▸ **What the exercise asks**
The expected output is the complete listing, copied exactly.

▸ **Input**
· · · · · · ·
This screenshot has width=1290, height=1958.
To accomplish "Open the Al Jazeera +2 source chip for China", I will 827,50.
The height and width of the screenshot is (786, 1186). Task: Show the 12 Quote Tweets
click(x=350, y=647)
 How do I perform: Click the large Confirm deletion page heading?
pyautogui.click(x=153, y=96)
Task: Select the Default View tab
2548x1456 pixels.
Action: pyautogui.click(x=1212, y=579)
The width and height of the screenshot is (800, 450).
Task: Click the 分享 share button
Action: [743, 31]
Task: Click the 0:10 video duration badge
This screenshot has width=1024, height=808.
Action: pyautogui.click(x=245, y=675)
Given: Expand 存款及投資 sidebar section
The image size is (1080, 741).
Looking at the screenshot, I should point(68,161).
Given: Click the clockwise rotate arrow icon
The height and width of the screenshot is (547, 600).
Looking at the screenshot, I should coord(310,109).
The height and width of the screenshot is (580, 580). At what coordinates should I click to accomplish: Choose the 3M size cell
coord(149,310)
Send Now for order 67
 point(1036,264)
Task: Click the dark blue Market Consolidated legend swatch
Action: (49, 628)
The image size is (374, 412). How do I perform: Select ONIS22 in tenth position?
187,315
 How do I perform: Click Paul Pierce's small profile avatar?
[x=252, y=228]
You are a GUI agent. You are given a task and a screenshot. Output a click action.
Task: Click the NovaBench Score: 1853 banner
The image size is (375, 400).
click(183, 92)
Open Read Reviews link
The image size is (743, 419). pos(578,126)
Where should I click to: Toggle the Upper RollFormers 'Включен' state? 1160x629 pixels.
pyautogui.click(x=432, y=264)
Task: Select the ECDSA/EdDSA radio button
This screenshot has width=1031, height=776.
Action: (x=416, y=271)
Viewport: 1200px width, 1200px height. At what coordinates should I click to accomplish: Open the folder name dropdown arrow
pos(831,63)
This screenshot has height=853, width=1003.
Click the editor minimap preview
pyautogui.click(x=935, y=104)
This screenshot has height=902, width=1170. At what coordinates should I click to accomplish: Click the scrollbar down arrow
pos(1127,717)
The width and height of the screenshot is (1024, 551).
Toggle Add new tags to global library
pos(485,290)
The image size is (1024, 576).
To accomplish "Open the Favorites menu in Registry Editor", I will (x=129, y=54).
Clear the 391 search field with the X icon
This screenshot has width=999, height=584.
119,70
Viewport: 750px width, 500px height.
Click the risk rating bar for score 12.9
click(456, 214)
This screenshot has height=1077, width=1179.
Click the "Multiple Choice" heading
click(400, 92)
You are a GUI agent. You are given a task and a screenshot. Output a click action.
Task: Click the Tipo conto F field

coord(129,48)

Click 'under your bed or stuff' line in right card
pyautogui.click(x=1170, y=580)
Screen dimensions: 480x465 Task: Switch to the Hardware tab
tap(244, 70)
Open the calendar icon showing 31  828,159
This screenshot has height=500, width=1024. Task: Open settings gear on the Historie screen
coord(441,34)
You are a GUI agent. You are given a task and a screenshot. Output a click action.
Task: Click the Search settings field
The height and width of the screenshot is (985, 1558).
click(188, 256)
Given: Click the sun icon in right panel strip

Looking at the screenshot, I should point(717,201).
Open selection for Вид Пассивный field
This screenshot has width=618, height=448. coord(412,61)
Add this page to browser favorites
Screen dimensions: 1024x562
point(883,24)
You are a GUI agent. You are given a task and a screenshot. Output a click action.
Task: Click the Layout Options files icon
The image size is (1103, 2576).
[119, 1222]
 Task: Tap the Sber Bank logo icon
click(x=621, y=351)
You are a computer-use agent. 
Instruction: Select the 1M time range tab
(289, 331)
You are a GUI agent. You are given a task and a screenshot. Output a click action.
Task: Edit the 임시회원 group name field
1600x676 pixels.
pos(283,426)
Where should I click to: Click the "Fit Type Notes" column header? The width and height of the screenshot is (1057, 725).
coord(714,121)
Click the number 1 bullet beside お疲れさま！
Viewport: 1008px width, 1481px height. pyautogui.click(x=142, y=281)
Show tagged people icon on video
· · · · · · ·
▸ **Task result**
This screenshot has width=1290, height=1958.
To accomplish "Open the Al Jazeera +2 source chip for China", I will 827,50.
The height and width of the screenshot is (786, 1186). Task: Show the 12 Quote Tweets
click(x=350, y=647)
 How do I perform: Click the large Confirm deletion page heading?
pyautogui.click(x=153, y=96)
Task: Select the Default View tab
2548x1456 pixels.
Action: pyautogui.click(x=1212, y=579)
The width and height of the screenshot is (800, 450).
Task: Click the 分享 share button
Action: [743, 31]
Task: Click the 0:10 video duration badge
This screenshot has width=1024, height=808.
Action: pyautogui.click(x=245, y=675)
Given: Expand 存款及投資 sidebar section
The image size is (1080, 741).
Looking at the screenshot, I should point(68,161).
Given: Click the clockwise rotate arrow icon
The height and width of the screenshot is (547, 600).
Looking at the screenshot, I should coord(310,109).
The height and width of the screenshot is (580, 580). At what coordinates should I click to accomplish: Choose the 3M size cell
coord(149,310)
Send Now for order 67
 point(1036,264)
Task: Click the dark blue Market Consolidated legend swatch
Action: (49, 628)
The image size is (374, 412). How do I perform: Select ONIS22 in tenth position?
187,315
 How do I perform: Click Paul Pierce's small profile avatar?
[x=252, y=228]
You are a GUI agent. You are given a task and a screenshot. Output a click action.
Task: Click the NovaBench Score: 1853 banner
The image size is (375, 400).
click(183, 92)
Open Read Reviews link
The image size is (743, 419). pos(578,126)
Where should I click to: Toggle the Upper RollFormers 'Включен' state? 1160x629 pixels.
pyautogui.click(x=432, y=264)
Task: Select the ECDSA/EdDSA radio button
This screenshot has width=1031, height=776.
Action: (x=416, y=271)
Viewport: 1200px width, 1200px height. At what coordinates should I click to accomplish: Open the folder name dropdown arrow
pos(831,63)
This screenshot has height=853, width=1003.
Click the editor minimap preview
pyautogui.click(x=935, y=104)
This screenshot has height=902, width=1170. At what coordinates should I click to accomplish: Click the scrollbar down arrow
pos(1127,717)
The width and height of the screenshot is (1024, 551).
Toggle Add new tags to global library
pos(485,290)
The image size is (1024, 576).
To accomplish "Open the Favorites menu in Registry Editor", I will (x=129, y=54).
Clear the 391 search field with the X icon
This screenshot has width=999, height=584.
119,70
Viewport: 750px width, 500px height.
Click the risk rating bar for score 12.9
click(456, 214)
This screenshot has height=1077, width=1179.
Click the "Multiple Choice" heading
click(400, 92)
You are a GUI agent. You are given a task and a screenshot. Output a click action.
Task: Click the Tipo conto F field

coord(129,48)

Click 'under your bed or stuff' line in right card
pyautogui.click(x=1170, y=580)
Screen dimensions: 480x465 Task: Switch to the Hardware tab
tap(244, 70)
Open the calendar icon showing 31  828,159
This screenshot has height=500, width=1024. Task: Open settings gear on the Historie screen
coord(441,34)
You are a GUI agent. You are given a task and a screenshot. Output a click action.
Task: Click the Search settings field
The height and width of the screenshot is (985, 1558).
click(188, 256)
Given: Click the sun icon in right panel strip

Looking at the screenshot, I should point(717,201).
Open selection for Вид Пассивный field
This screenshot has width=618, height=448. coord(412,61)
Add this page to browser favorites
Screen dimensions: 1024x562
point(883,24)
You are a GUI agent. You are given a task and a screenshot. Output a click action.
Task: Click the Layout Options files icon
The image size is (1103, 2576).
[119, 1222]
 Task: Tap the Sber Bank logo icon
click(x=621, y=351)
You are a computer-use agent. 
Instruction: Select the 1M time range tab
(289, 331)
You are a GUI agent. You are given a task and a screenshot. Output a click action.
Task: Edit the 임시회원 group name field
1600x676 pixels.
pos(283,426)
Where should I click to: Click the "Fit Type Notes" column header? The width and height of the screenshot is (1057, 725).
coord(714,121)
Click the number 1 bullet beside お疲れさま！
Viewport: 1008px width, 1481px height. pyautogui.click(x=142, y=281)
Show tagged people icon on video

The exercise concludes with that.